Vezpa ha iniciado la Evaluacion de Impacto sobre la Proteccion de Datos (DPIA) en virtud del art. 35 RGPD, en consideracion del tratamiento sistematico de documentos de identidad de interesados de varios Estados UE y de las transferencias hacia subencargados extra-UE.

Ambito de la DPIA:

Tratamiento de datos personales y documentos de identidad de huespedes a traves de varios conectores gubernamentales
Flujos hacia channel manager OTA y transferencias extra-UE
OCR automatico sobre imagenes de documentos
Integracion con servicios de autenticacion biometrica a nivel de dispositivo

La DPIA y las eventuales medidas de mitigacion adicionales se actualizan periodicamente. En caso de riesgo residual elevado, Vezpa procedera a la consulta previa a la autoridad de control en virtud del art. 36 RGPD. El Responsable (establecimiento) puede solicitar un resumen de la DPIA escribiendo a [email protected].

11. Encargado del tratamiento (Art. 28 RGPD)

11.1 Acuerdos con los clientes (para datos de huespedes)

Cuando el gestor del establecimiento utiliza Vezpa para tratar datos de los huespedes:

El gestor es el Responsable del tratamiento
Vezpa es el Encargado del tratamiento
Se celebra un Contrato de encargo del tratamiento (DPA) en virtud del art. 28 RGPD

11.2 Contenido del DPA

El Contrato de encargo del tratamiento contiene, en virtud del art. 28.3 RGPD:

Objeto y duracion del tratamiento
Naturaleza y finalidad del tratamiento
Tipo de datos personales y categorias de interesados
Obligaciones y derechos del Responsable
Instrucciones documentadas sobre el tratamiento
Medidas de seguridad aplicadas
Subencargados autorizados con preaviso de sustitucion
Asistencia al Responsable para derechos de los interesados, DPIA y data breach
Obligaciones de supresion o devolucion al final

El DPA forma parte integrante de los Terminos del Servicio y se acepta en el momento del registro del establecimiento.

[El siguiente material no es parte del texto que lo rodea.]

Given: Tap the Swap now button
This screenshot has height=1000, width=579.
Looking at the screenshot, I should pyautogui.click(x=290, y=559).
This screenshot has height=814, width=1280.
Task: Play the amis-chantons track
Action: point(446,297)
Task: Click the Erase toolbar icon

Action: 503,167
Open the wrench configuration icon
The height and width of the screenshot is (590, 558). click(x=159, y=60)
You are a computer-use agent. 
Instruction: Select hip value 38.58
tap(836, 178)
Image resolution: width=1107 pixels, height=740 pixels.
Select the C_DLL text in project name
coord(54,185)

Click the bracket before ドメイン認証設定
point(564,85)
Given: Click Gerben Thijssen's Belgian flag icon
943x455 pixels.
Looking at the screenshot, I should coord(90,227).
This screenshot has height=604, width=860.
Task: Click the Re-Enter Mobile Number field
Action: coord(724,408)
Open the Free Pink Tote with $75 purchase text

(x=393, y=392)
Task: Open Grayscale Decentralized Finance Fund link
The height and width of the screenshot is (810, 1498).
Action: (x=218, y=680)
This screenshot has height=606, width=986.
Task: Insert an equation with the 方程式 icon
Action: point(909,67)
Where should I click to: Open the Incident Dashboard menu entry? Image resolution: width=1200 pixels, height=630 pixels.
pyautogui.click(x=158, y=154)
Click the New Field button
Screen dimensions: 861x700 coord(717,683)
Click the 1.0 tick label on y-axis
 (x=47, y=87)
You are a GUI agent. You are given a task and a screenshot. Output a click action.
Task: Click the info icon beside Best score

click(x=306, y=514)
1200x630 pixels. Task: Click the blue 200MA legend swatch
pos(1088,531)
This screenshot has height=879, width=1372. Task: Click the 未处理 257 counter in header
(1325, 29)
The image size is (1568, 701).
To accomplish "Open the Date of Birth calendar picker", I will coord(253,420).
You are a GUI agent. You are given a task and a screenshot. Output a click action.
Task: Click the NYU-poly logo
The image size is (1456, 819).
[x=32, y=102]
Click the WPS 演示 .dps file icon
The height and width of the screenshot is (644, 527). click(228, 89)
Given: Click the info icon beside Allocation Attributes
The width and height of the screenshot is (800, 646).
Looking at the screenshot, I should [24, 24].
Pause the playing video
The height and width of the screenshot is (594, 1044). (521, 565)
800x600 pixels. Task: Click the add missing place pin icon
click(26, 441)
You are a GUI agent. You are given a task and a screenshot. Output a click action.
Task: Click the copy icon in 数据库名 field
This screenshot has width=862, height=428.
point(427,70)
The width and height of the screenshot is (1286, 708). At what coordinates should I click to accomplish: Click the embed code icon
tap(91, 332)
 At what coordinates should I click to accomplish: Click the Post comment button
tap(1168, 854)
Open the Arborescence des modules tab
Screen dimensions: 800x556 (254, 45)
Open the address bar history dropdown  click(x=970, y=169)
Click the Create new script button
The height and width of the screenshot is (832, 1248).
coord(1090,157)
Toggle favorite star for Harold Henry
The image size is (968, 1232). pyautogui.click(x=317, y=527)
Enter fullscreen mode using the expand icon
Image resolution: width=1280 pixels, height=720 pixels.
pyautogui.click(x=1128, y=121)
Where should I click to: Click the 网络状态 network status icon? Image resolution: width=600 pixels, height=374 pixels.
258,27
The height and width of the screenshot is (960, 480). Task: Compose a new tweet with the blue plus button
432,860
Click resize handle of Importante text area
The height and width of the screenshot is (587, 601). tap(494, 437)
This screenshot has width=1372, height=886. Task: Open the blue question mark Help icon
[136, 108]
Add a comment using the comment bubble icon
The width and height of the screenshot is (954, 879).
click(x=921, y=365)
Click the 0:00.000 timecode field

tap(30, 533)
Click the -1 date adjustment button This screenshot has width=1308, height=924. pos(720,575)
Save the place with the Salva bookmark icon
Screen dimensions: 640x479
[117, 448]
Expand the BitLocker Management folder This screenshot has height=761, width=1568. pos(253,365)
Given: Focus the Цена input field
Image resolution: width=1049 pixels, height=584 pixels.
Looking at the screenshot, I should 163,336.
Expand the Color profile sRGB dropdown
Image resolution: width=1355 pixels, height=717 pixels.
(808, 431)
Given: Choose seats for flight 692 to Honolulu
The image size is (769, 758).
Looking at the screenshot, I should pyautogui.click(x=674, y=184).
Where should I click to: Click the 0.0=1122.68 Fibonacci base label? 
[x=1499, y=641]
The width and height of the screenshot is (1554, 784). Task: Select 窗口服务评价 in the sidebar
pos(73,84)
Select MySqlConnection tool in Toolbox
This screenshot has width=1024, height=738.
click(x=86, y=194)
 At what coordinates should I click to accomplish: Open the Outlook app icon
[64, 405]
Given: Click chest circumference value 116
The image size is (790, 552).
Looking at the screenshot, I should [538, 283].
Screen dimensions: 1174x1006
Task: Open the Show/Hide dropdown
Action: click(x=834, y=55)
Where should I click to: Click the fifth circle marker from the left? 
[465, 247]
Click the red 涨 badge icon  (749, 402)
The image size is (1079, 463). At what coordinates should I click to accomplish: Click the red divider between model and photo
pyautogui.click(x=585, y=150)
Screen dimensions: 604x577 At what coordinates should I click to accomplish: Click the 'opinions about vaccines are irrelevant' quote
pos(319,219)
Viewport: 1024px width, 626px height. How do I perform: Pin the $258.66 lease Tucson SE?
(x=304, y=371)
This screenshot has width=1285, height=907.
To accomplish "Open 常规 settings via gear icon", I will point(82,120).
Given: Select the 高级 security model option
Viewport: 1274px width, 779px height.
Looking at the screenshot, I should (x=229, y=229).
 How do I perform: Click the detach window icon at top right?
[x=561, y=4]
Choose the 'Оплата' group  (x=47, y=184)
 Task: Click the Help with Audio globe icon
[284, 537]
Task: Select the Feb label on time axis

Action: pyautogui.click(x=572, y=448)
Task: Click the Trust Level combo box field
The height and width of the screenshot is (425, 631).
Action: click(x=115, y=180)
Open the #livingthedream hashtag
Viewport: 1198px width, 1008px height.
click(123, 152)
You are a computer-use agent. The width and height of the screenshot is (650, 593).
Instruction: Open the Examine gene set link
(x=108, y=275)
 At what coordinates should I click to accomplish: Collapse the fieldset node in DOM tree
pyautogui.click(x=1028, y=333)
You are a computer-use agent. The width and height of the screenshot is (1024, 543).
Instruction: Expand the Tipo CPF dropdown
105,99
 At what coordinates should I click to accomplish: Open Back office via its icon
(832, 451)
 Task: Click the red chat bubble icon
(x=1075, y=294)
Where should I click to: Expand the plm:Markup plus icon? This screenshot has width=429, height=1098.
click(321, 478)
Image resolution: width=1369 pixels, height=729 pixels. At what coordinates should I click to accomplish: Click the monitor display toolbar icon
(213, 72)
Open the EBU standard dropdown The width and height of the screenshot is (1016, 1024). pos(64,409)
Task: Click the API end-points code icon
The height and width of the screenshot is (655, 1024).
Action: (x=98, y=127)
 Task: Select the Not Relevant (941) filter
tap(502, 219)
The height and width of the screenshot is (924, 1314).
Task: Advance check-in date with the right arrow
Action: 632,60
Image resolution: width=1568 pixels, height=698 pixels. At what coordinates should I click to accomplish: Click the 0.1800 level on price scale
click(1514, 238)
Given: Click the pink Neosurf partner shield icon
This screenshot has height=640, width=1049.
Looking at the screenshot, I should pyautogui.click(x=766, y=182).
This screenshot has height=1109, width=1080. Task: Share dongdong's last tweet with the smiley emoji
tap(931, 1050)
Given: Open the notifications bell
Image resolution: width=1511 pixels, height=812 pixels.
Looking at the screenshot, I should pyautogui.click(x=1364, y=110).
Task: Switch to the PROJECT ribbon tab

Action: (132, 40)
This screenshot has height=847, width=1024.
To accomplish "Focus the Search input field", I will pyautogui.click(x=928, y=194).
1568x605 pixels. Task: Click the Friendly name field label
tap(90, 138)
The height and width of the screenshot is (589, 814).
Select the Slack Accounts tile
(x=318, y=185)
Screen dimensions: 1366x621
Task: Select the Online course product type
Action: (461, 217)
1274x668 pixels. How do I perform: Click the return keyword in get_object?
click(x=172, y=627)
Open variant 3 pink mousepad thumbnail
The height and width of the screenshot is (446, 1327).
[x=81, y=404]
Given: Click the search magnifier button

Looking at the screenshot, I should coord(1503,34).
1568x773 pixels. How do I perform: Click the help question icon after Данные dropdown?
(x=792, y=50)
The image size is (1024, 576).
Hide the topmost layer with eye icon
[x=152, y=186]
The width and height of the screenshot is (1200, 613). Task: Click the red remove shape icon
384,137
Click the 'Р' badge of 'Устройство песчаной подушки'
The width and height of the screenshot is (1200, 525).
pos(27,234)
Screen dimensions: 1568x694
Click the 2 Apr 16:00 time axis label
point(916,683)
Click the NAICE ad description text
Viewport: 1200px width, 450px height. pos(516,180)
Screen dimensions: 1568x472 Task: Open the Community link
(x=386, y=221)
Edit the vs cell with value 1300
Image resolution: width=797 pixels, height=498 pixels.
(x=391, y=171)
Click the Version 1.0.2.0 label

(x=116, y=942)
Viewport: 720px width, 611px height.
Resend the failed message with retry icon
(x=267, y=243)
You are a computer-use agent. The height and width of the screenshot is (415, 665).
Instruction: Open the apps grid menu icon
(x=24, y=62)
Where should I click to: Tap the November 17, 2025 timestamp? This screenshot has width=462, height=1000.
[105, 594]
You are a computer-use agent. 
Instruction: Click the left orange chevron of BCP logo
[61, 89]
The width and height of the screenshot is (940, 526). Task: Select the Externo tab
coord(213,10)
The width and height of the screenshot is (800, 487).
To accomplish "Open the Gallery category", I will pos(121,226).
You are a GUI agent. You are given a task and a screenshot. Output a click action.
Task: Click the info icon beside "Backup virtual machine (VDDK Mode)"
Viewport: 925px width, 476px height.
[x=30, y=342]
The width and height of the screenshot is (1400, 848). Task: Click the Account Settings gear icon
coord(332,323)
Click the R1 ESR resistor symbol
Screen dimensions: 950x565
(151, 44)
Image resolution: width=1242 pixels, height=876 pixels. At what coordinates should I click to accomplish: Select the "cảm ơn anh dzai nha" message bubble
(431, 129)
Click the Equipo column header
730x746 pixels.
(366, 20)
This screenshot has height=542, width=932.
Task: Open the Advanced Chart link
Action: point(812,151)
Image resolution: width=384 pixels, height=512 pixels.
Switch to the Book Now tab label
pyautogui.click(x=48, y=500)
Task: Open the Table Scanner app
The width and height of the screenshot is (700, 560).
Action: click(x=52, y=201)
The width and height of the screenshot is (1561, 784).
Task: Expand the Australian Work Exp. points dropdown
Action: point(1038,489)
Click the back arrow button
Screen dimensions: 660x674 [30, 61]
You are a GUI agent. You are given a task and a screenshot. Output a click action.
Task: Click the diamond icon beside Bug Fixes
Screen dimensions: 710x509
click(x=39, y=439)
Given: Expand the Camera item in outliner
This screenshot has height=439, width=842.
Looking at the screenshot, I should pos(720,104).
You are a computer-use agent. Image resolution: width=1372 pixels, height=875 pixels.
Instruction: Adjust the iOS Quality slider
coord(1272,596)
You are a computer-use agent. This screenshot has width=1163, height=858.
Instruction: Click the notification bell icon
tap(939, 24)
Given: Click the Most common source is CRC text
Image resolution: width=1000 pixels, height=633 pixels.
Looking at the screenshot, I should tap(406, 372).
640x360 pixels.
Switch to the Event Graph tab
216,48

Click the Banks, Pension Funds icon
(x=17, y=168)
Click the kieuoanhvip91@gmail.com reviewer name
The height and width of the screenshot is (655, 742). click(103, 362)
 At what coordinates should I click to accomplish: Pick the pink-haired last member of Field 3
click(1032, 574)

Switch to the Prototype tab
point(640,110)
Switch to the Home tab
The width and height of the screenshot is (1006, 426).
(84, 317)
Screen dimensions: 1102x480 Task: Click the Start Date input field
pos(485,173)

12. Privacy by Design y by Default (Art. 25 RGPD)

12.1 Privacy by Design

Vezpa integra la proteccion de datos desde el diseno:

Cifrado nativo en todas las comunicaciones
Seudonimizacion cuando sea posible
Minimizacion de los datos recogidos
Controles de acceso granulares
Audit trail completo de todas las operaciones

12.2 Privacy by Default

Los ajustes predeterminados maximizan la privacidad:

Solo los datos estrictamente necesarios son obligatorios
Conservacion automatica durante el periodo minimo legal
Marketing opt-in (no opt-out)
Visibilidad de los datos limitada al minimo necesario

13. Registro de actividades de tratamiento (Art. 30 RGPD)

Vezpa mantiene un registro completo de todas las actividades de tratamiento, que contiene:

Nombre y datos de contacto del responsable y DPD
Finalidad del tratamiento
Descripcion de las categorias de interesados y datos
Categorias de destinatarios
Transferencias a paises terceros
Plazos de conservacion previstos
Descripcion de las medidas de seguridad

El registro esta disponible a peticion de la autoridad de control.

14. Modificaciones a la informacion

Esta informacion puede modificarse por:

Evoluciones normativas
Nuevas funcionalidades del servicio
Cambios organizativos

Las modificaciones sustanciales seran comunicadas por email con al menos 30 dias de preaviso.

La fecha de la ultima actualizacion se indica siempre al inicio del documento.